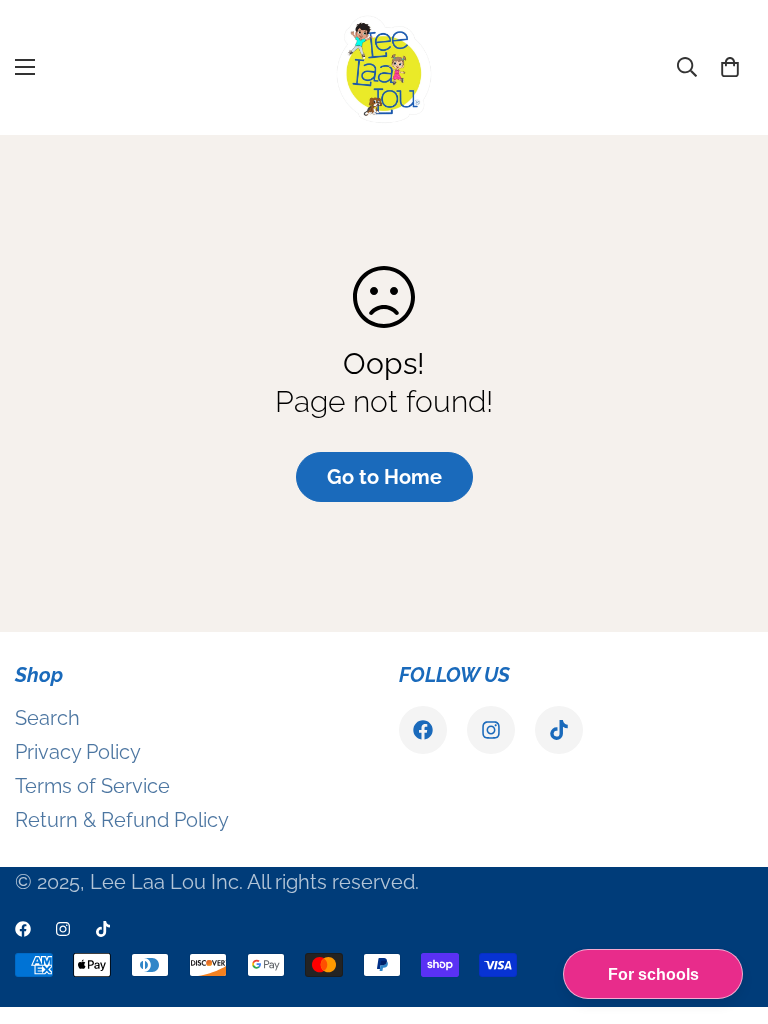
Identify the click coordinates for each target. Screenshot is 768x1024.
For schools (653, 974)
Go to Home (384, 477)
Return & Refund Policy (122, 820)
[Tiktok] (559, 730)
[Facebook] (423, 730)
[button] (730, 67)
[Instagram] (491, 730)
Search (47, 718)
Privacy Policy (78, 752)
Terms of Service (92, 786)
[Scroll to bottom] (729, 915)
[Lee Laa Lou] (384, 67)
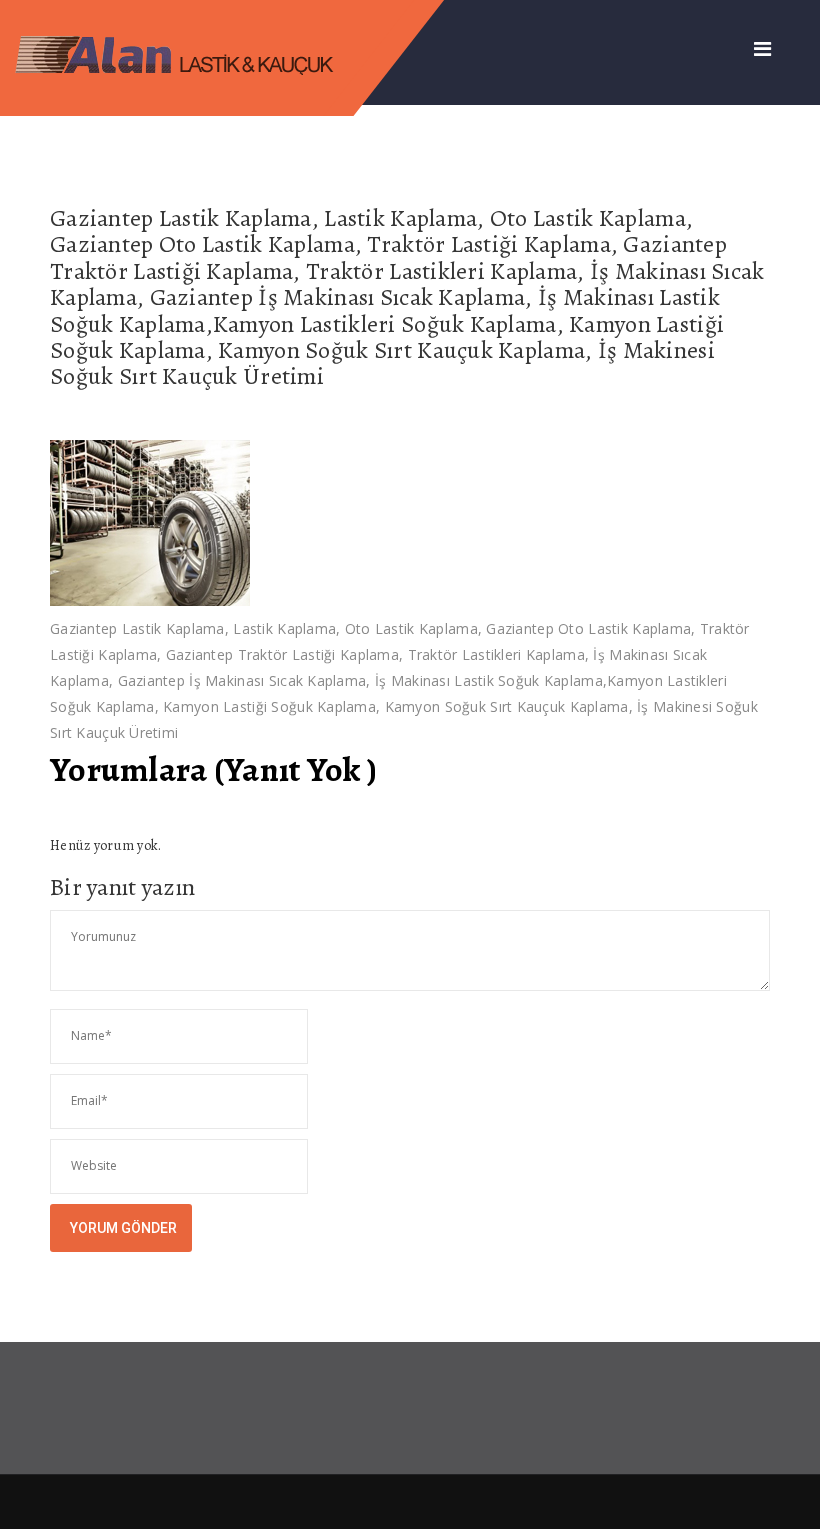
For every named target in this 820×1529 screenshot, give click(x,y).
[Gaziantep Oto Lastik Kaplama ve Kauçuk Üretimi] (192, 52)
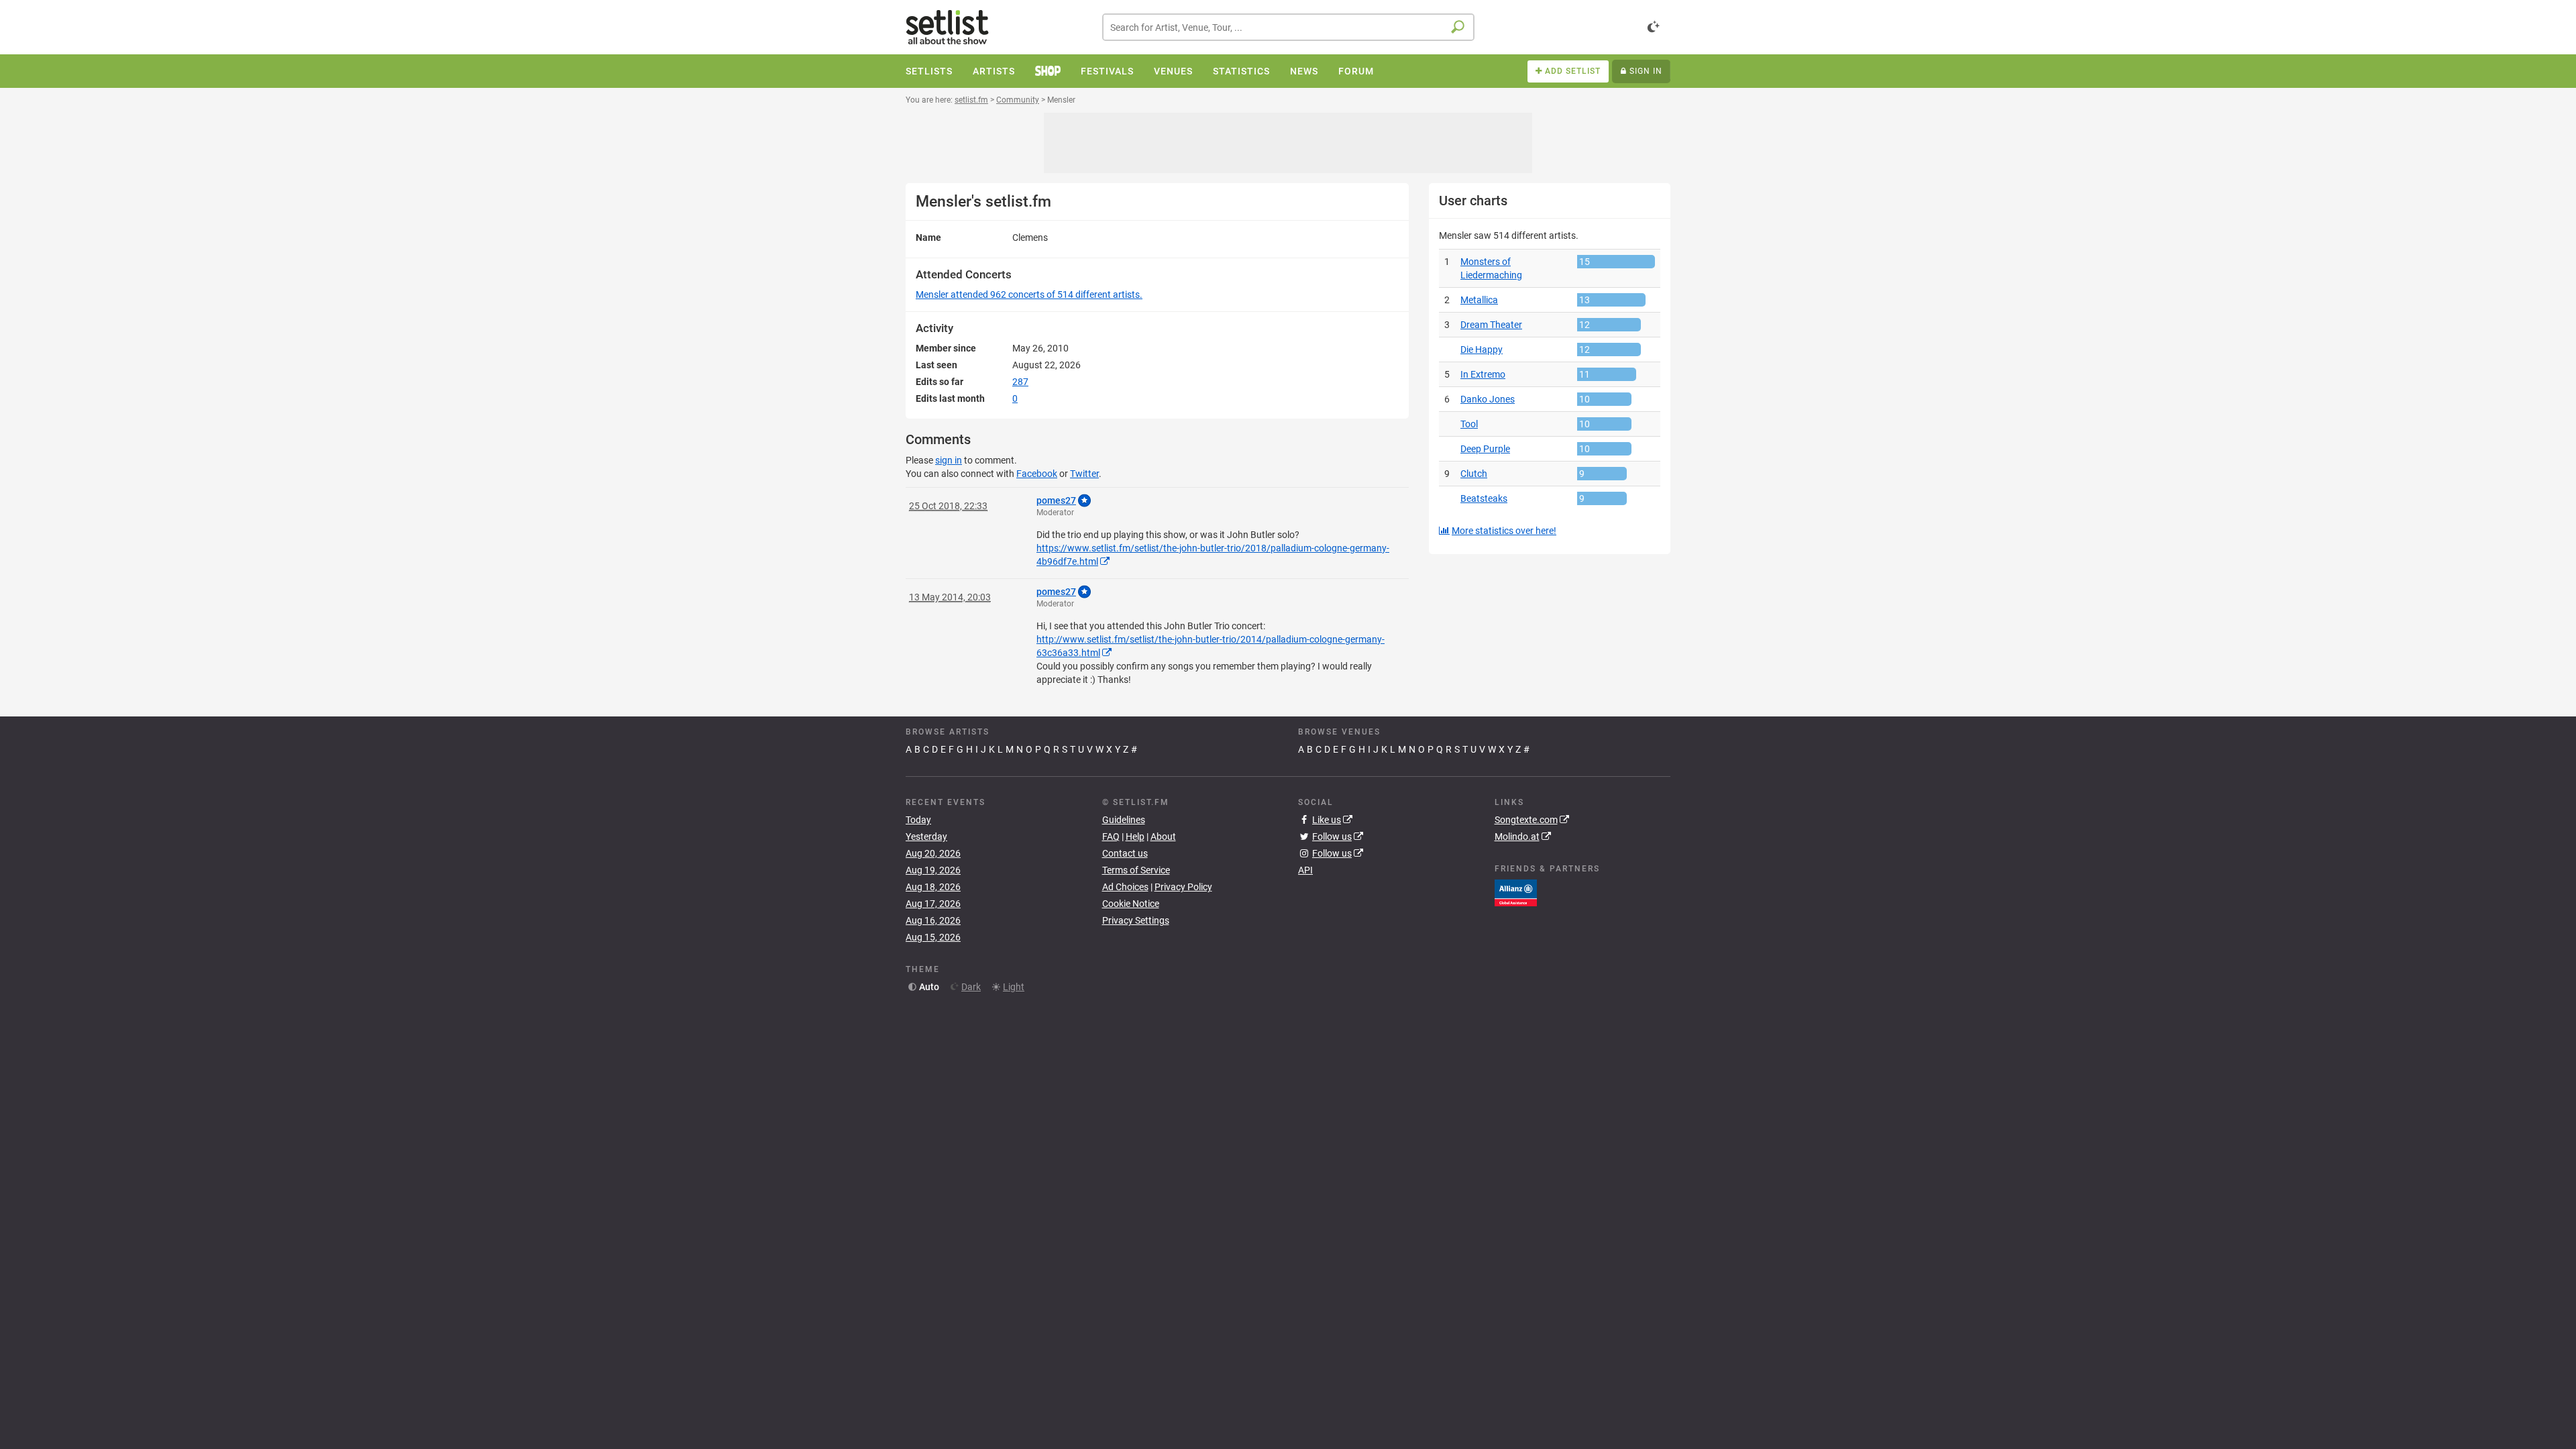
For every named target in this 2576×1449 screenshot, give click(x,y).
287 (1020, 381)
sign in (948, 460)
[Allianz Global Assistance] (1516, 892)
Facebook (1036, 473)
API (1305, 870)
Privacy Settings (1135, 920)
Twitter (1084, 473)
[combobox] (1288, 27)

### [EXERCISE REQUIREMENTS]
Taking the line that contains "287 (1020, 381)" as the starting point, copy every line through the end of the listing exactly, and write nothing further.

### [SOLVED EXERCISE]
287 (1020, 381)
sign in (948, 460)
[Allianz Global Assistance] (1516, 892)
Facebook (1036, 473)
API (1305, 870)
Privacy Settings (1135, 920)
Twitter (1084, 473)
[combobox] (1288, 27)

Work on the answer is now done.